現在、トヨタをはじめ、世界の列強の工場が集中するポーランドですが、残念ながらポーランドの国産車メーカーはありません。でも、つい一昔前までは、国産車もありました。年代順に見ていってみましょう。
終戦直後にフィアット1400のライセンス生産が計画されていました。この計画ではポーランドの石炭とのバーター取引によるものでしたが、冷戦の開始とマーシャルプランによる米国の安価な石炭がイタリアに入ってきたため、頓挫してしまいます。「資本主義国と取引するとは何事か!」とスターリンから横槍が入ったとも言われています。
そこでソ連製の Pobiedy M-20、ポーランド名「ワルシャワ(Warszawa)」をライセンス生産することになったのです。1951年11月、国産第1号車が完成しました。しかし、ほとんどの部品と組み立てはソ連で行われたため、本当の意味で国産と言うまでにはその後数年を要しました。「ワルシャワ」は数度のモデルチェンジを行い、1973年までに25万台を生産しました。東欧諸国や中国などの共産圏にも輸出されたそうです。
1957年になると完全な国産車である「シレナ(Syrena)」が登場し、1983年まで生産されました。何度かのモデルチェンジがありましたが、総生産台数は52万でした。また、60年代に入ると、近代的な乗用車の生産を目指し、ルノー(フランス)やフィアット(イタリア)とのラインセンス生産の交渉を始めます。その結果、1967年に「ポーランド・フィアット125p(Polski Fiat 125p)」が誕生します。
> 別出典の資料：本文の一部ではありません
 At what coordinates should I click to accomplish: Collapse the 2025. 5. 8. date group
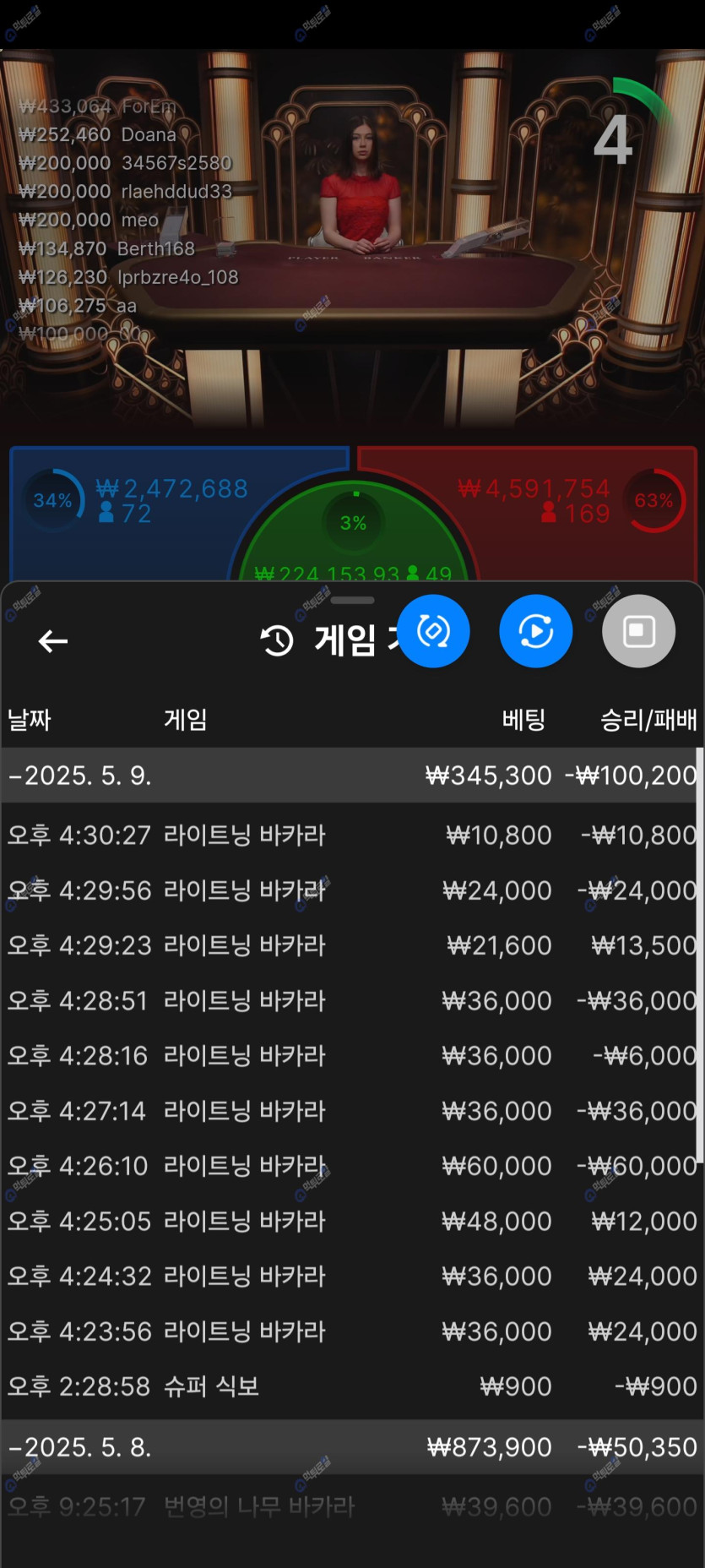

1983年にはフィアットとの契約期間が切れたため、単に「FSO 125p」と改名されました。俗称は下記に登場する126pと対比させ「大きいフィアット(Duzy Fiat)」と呼ばれていました。
1973年からは排気量600ccクラスの「ポーランド・フィアット126p」も生産を開始します。その後126pは2000年まで331万台生産され、ポーランドで最もポピュラーなモデルとなりました。ちなみにご本家イタリアでは135万台しか生産されませんでした。ポーランド人たちは、小型車である126pを揶揄ってチビや赤ちゃんを意味する「マルフ(Maluch)」と俗称で呼んでいましたが、1997年には正式名称になってしまいました。
1978年にはフィアット125Pの次世代バージョンとして「ポロネーズ(Polonez)」が登場します。排気量1600-2000ccのこの車も比較的ポピュラーで、民主化以降の2002年まで生産されましたが、70年代、80年代の経済状況の悪化もあり、総生産数は100万台に留まっています。ちなみにポロネーズの名称はジチェ・ワルシャーヴィ(Zycie Warszawy)」という新聞で募集されたものだそうです。
社会主義が崩壊すると国営企業は経営難を目のあたりにします。1991年に125pの生産が停止されると、ワルシャワの工場ではGMとの提携によりオペル・アストラの組み立てが行われるようになりました。その後民営化により、韓国のデーウー(DAEWOO)社の資本が入り、 Daewoo-FSOという会社が誕生します。ここでは2002年までポロネーズの生産が続けられましたが、デーウー社がGMに買収されてからは、旧デーウー車種(現在はシボレー車種)の生産や組立を行い、ポーランド国産車の生産は完全に停止されてしまいました。
現在、これらポーランド車を公道で見ることはまずありません。しかし、一部のマニアやコレクターによるイベントには多くの人が集まり、昔を懐かしんでいます。